**Passage:**
Author: Dr. Philip Cao

PCI DSS version 3 is an improved ballast for addressing the protection of cardholder data. Version 3 deltas from previous versions focus on providing a stronger understanding and clarity of the intent and application of PCI DSS test procedures and on driving more report consistency among PCI QSAs. They also provide flexibility to merchants and service providers in the implementation and assessment of the PCI Data Security Standard. Clearly these are noble and much needed revisions; however, a pragmatic look to PCI DSS v3.0 might help us better see its application.

PCI DSS changes in version 3 focus on five major areas:

• Penetration testing
• Inventory of system components
• Service providers
• Evolving malware threats
• Physical access and point of sale

Penetration Testing
Currently, there is no universally accepted industry standard for penetration studies. Although required by PCI DSS v3.0, the quality, approach and reporting of the pen tests are subjectively reviewed by the QSA and entity being assessed. Despite this, PCI DSS v3.0 requires the development and implementation of a pen test methodology.

• 11.3 – Clarifies requirements for annual internal and external network penetrations tests, and application-layer penetration tests.
• 11.3 – New requirement to develop and implement a methodology for penetration testing. Effective July 1, 2015. PCI DSS v2.0 requirements for penetration testing must be followed until then. This means a penetration test of the CDE must include the analysis of card data flow in electronic form on any system within the CDE and any connected systems.

**Problem A:** Print the part of the PCI DSS article that begins at the words "Author: Dr. Philip" and ends after "see its application.".
**Problem B:** Carry on with the PCI DSS article from the point where it stops.

**Data excerpt:**
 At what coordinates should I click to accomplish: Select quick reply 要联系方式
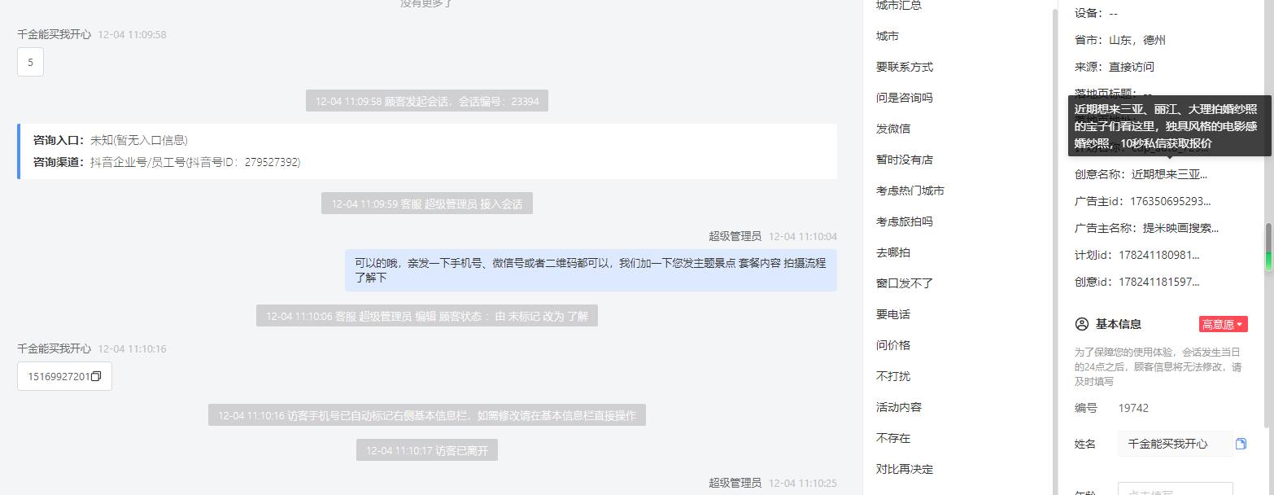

**Exercise result A:**
Author: Dr. Philip Cao

PCI DSS version 3 is an improved ballast for addressing the protection of cardholder data. Version 3 deltas from previous versions focus on providing a stronger understanding and clarity of the intent and application of PCI DSS test procedures and on driving more report consistency among PCI QSAs. They also provide flexibility to merchants and service providers in the implementation and assessment of the PCI Data Security Standard. Clearly these are noble and much needed revisions; however, a pragmatic look to PCI DSS v3.0 might help us better see its application.

**Exercise result B:**
• 11.3.4 – New requirement, if segmentation is used to isolate the CDE from other networks, penetration tests are to verify that the segmentation methods are operational and effective. This is an interesting one since typically, pen testers have a modicum of knowledge of the environment pen tested. To test segmentation, they now need to know more.

Inventory Systems Components
PCI DSS has always required that entities maintain an inventory of their equipment, software, applications, databases, URL sites, input devices and PAN data storage locations. However, v3.0 is now asking for additional information.

• 11.1.1 – Maintain an inventory of authorized wireless access points including a documented business justification.
• 12.3.3 – Verify that the usage policies define a list of all devices and personnel authorized to use the devices.

Service Providers
In addition to maintaining a list and agreement from service providers to comply with PCI DSS in handling entity cardholder data, version 3 is asking that entities provide proof of compliance and a process to monitor (at least annually) compliance, such as the service provider’s Attestation of Compliance (AOC). This includes maintaining information (12.8.5) about which PCI DSS requirements are managed by each service provider, and which are managed by the entity. Effective July 1, 2015, service providers will be required (12.9) to acknowledge in writing to customers that they are responsible for the security of cardholder data the service provider possesses or otherwise stores, processes, or transmits on behalf of the customer, or to the extent that they could impact the security of the customer’s cardholder data environment.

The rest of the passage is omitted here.